How Capitalism Made the Christmas Tree Better
Originally intended as an antidote to commercialism, the Christmas tree soon had the opposite impact.
There's a Christmas tree war brewing in New York City this year. Not over what to call them—everyone agrees the proper name is Non-Denominational Winterfest Totem. What's at issue is who gets to sell them. According to the New York Post, "big-box stores are peddling evergreens at cut-rate prices" and thus undermining the business of "small-time tree sellers."
"Home Depot and Whole Foods—they have a lot of business. They need to understand that the Christmas tree business in the city is a little bit different than wholesale items from China," 26-year-old tree-seller Diana Marmolejo told the Post. Translation: Christmas is about more than moving units at the lowest possible price. It's about family. (Marmolejo's tree lot is "family-owned.") And family. (The tree she sells are from "mom-and-pop" farms located in North Carolina.) And, you know, family. Corporations may be people, but do you really want to buy your Christmas tree from one?
There's another wrinkle in the story—New York's fire code prohibits the indoor storage of Christmas trees for sale. In fact, New York retailers can't even display Christmas trees indoors. So presumably the corporate giants will either need to set up shop outside or abandon this facet of their businesses.
Keep your fingers crossed it's the former. In the wake of Superstorm Sandy, New Yorkers could use the comforts of an old-fashioned Christmas. And as it turns out, entrepreneurs aggressively peddling trees in bulk is about as old-fashioned as you can get.
In his 1996 book The Battle for Christmas, historian Stephen Nissenbaum, writes that Christmas trees "first became widely known in the United States during the mid-1830s." But while German immigrants are generally credited with introducing the custom here, Nissenbaum explains that widespread knowledge of old Tannenbaum came not through first-hand experience but rather through literary channels. According to Nissenbaum, progressive reformists, largely upper class, Unitarian, and based in New England, saw in the German tradition of the Christmas tree a means of counteracting the "crass materialism" and general sense of unrestrained indulgence that had already begun to characterize the way Americans were celebrating Christmas.
The reformists wrote stories featuring Christmas trees—sometimes true accounts, sometimes fictional—and in these stories the Christmas tree minimized or mitigated the holiday's crass materialism in a number of ways. First, it confined gift exchange to a specific place and a specific time. Second, it used ritual—and authentic immigrant folk ritual at that—to shift emphasis from the gifts themselves to the act of gift-giving. Finally, it demanded obedience and patience from children, who weren't allowed to see the tree or their gifts until a designated time.

**DATASET RECORDS:**
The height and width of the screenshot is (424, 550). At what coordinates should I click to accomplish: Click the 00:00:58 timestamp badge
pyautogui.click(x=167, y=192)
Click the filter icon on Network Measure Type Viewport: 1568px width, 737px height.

* * *

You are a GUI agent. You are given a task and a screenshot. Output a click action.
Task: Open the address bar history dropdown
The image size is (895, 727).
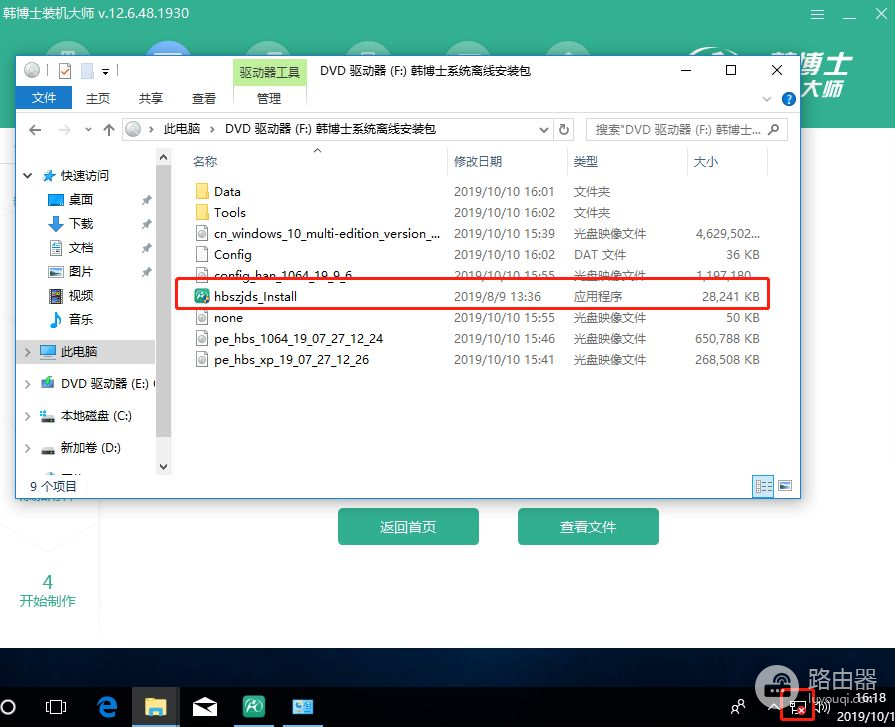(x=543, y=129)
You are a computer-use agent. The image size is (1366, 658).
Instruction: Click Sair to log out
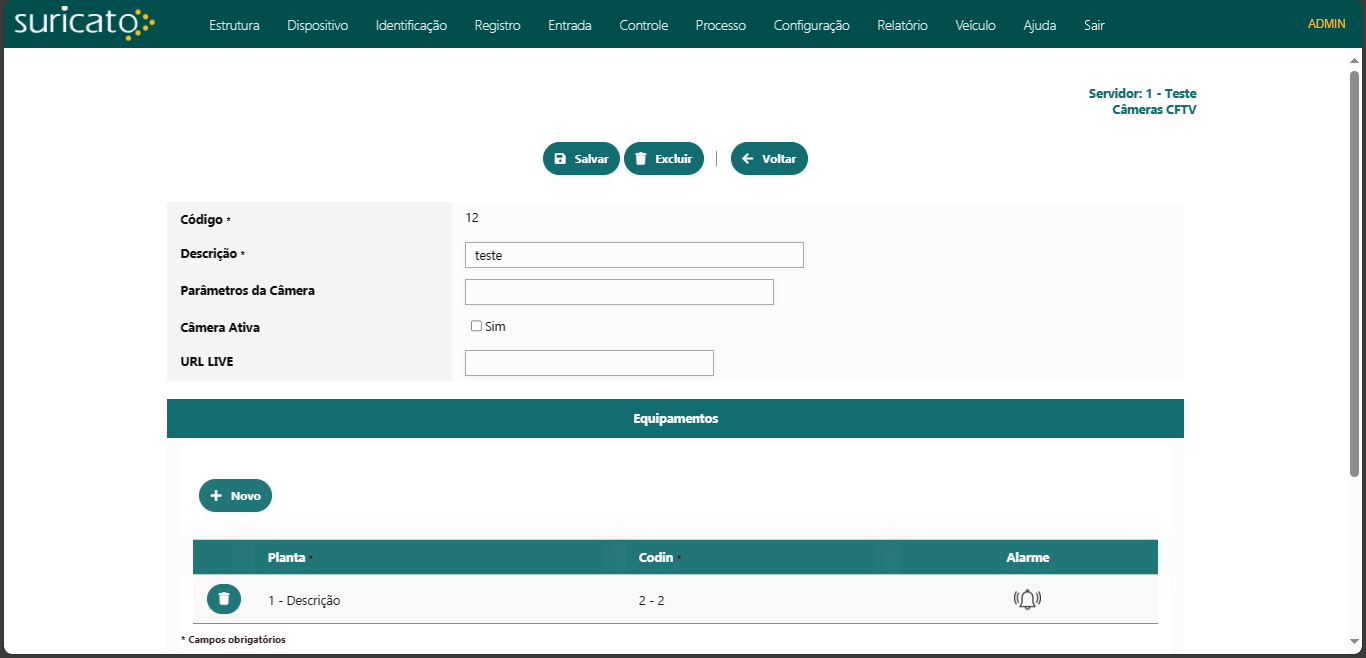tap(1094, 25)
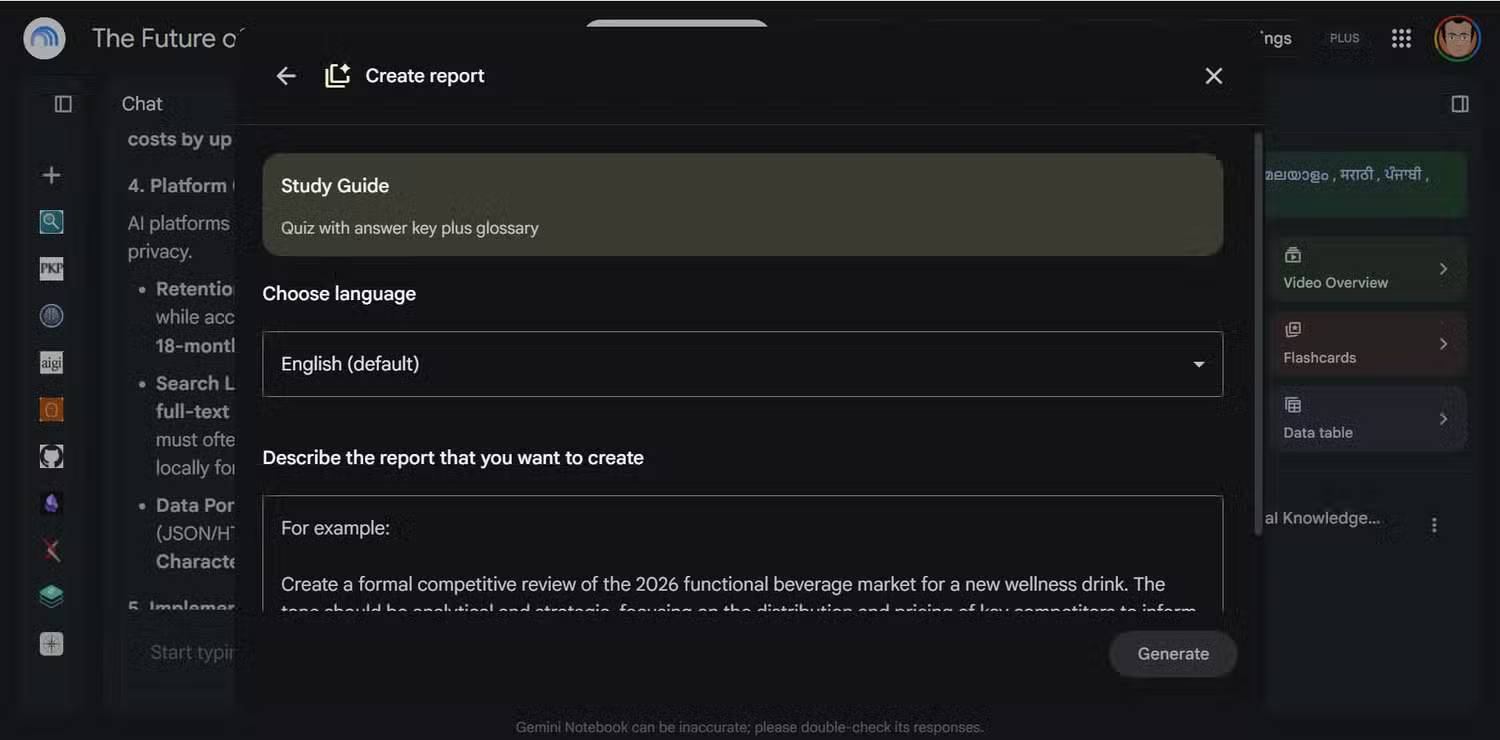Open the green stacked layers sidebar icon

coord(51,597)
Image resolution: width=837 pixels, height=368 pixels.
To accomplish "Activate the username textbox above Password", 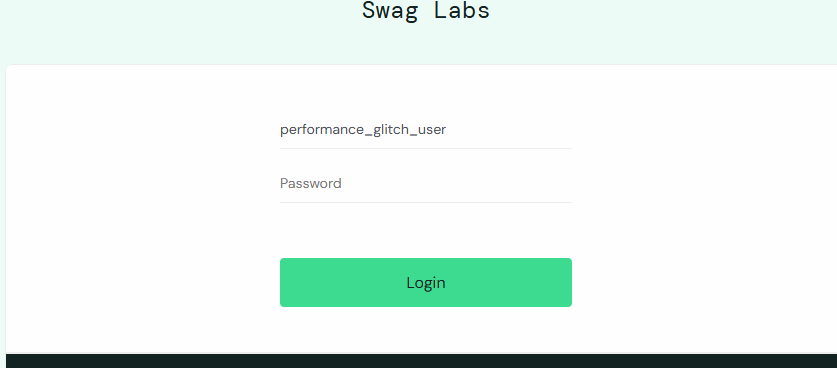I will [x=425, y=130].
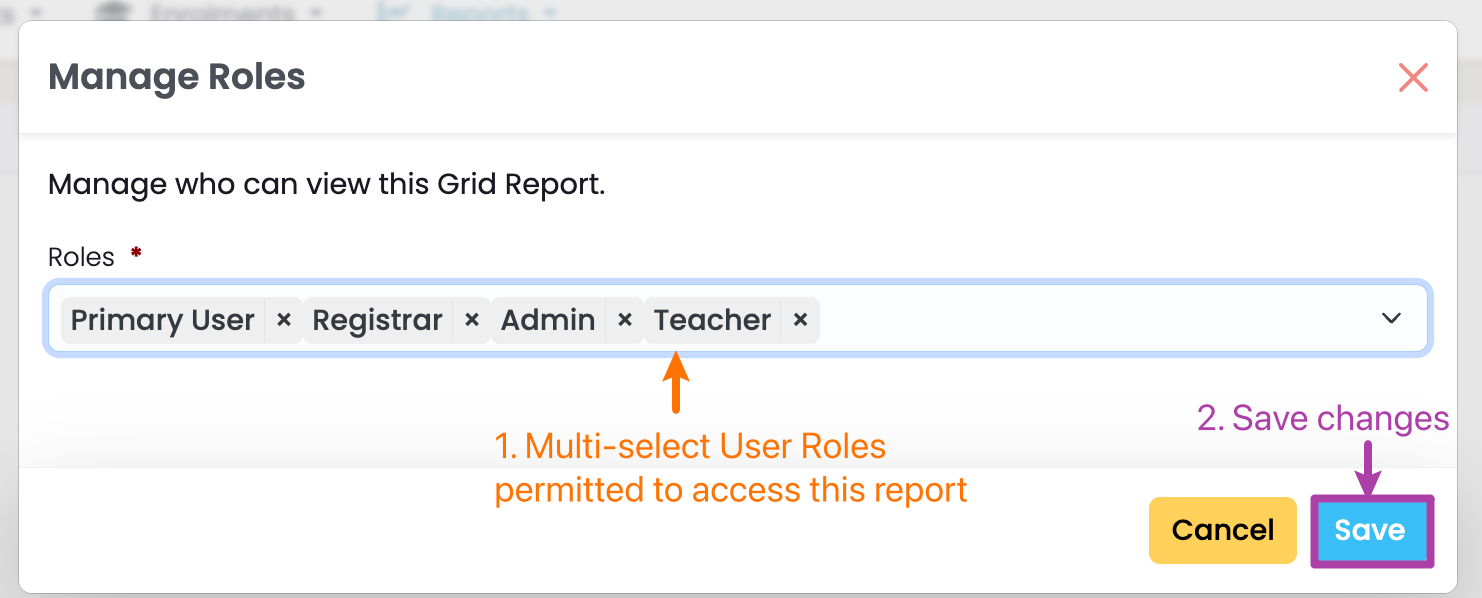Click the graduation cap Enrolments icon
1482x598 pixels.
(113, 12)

...

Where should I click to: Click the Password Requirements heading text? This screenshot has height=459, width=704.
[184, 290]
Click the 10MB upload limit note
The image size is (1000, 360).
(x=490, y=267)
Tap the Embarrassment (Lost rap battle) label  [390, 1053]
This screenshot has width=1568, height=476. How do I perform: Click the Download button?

**WHAT IS ASKED:**
a) In the Christmas tree article, when did Christmas trees first become widely known in the United States?
b) Say whether each statement agrees with the Christmas tree article, answering yes or no and quoting the deciding words: (i) New York's fire code bans storing Christmas trees for sale indoors. (ii) The trees Diana Marmolejo sells come from farms in Vermont. (iii) The reformists who wrote Christmas tree stories were largely working class.
c) Please extend the Christmas tree article, starting after its last sentence.
The items that come after the Christmas tree article are separate material.

**RESULTS OF THE TASKS:**
a) During the mid-1830s.

b)
(i) Yes: "New York's fire code prohibits the indoor storage of Christmas trees for sale"
(ii) No: "farms located in North Carolina"
(iii) No: "largely upper class, Unitarian, and based in New England"

c)
While popular stories like "The Christmas Tree" helped spread the idea of Christmas, Christmas trees themselves did not immediately become a widespread phenomenon, especially in cities like New York. Apparently the residents of Manhattan and Brooklyn in the mid-19th century were not quite as self-sufficient as today's DIY urbanites—there were no rooftop farms in Williamsburg growing organic heirloom balsam firs.
Getting a tree was manual labor. Back then, city-slickers preferred shopping. This, at least, is what Catskills farmer Mark Carr discovered in 1851, when, in a last-ditch effort to raise funds for his next year's crop after a poor harvest, he decided to chop down some of the trees that were growing on his property and try to sell them in New York. A New York Times account published in 1880 reports that Carr paid a "silver dollar for the use of a strip of sidewalk on the corner of Greenwich and Vesey streets." A more recent article, published by writer Ed Mues in 2007, adds that Carr sold three dozen trees for what one newspaper at the time described as "exorbitant prices."
Other entrepreneurs followed in his wake. According to an 1900 article in the New York Times, a "party of sportsmen" returning by yacht from an excursion in Newfoundland in 1892 made a stop at Maine, where one of them decided to purchase 500 balsam firs and sell them in Boston, transforming what had previously been "looked upon as a nuisance" into a new cash crop. In 1896, the Times reported, a half dozen men from Maine formed "a syndicate with a capital of $25,000," bought up the stock of trees at prices higher than the traditional New York dealers were accustomed to paying, then set up shop in an unregulated area of the city near the public docks that allowed them to start selling trees on December 1st. In contrast, a Mayoral decree meant the traditional sellers could not start selling their trees until December 19th. "These men come to New York only once a year; they have no heavy rents to pay, they hire the space they want for, perhaps, $50, and have their goods out for nearly three weeks before we do," one of the traditional sellers complained.
But of course the citizens of New York benefited from their efforts: They had more time to buy trees, and more trees to choose from. A 1902 issue of Country Life magazine puts the annual trade in New York City at around 400,000 trees. Seven years later, the Times reported that approximately one out of every four families had a tree in the U.S., and that the trade was especially strong in New York City and New England, which accounted for approximately two million out of the five million trees that were sold that year.
While the Christmas tree had been introduced as a means to dampen the holiday's commercialism, it instead did the opposite. It gave retailers a new item to sell, and that item in turn prompted additional spending. Once you had a tree, you need ornaments and, of course, a vast array of presents. Once you were decorating inside, why not outside too? The tree helped furnish the holiday, and the increasing number of furnishings associated with Christmas gave people more and more ways to make Christmas a larger and more significant part of their lives.
And the tree would not have caught on it as it did had it not been for the efforts of entrepreneurs determined to increase its availability and affordability. However "exorbitant" Mark Carr's prices were, buying a tree from him must have been cheaper than going to the Catskills to get one. The next year he brought more and sold out again. Once a family affair limited to a relatively small number of practitioners, the ritual of the Christmas tree had been conveniently commercialized and was on its way to becoming a beloved mainstream tradition.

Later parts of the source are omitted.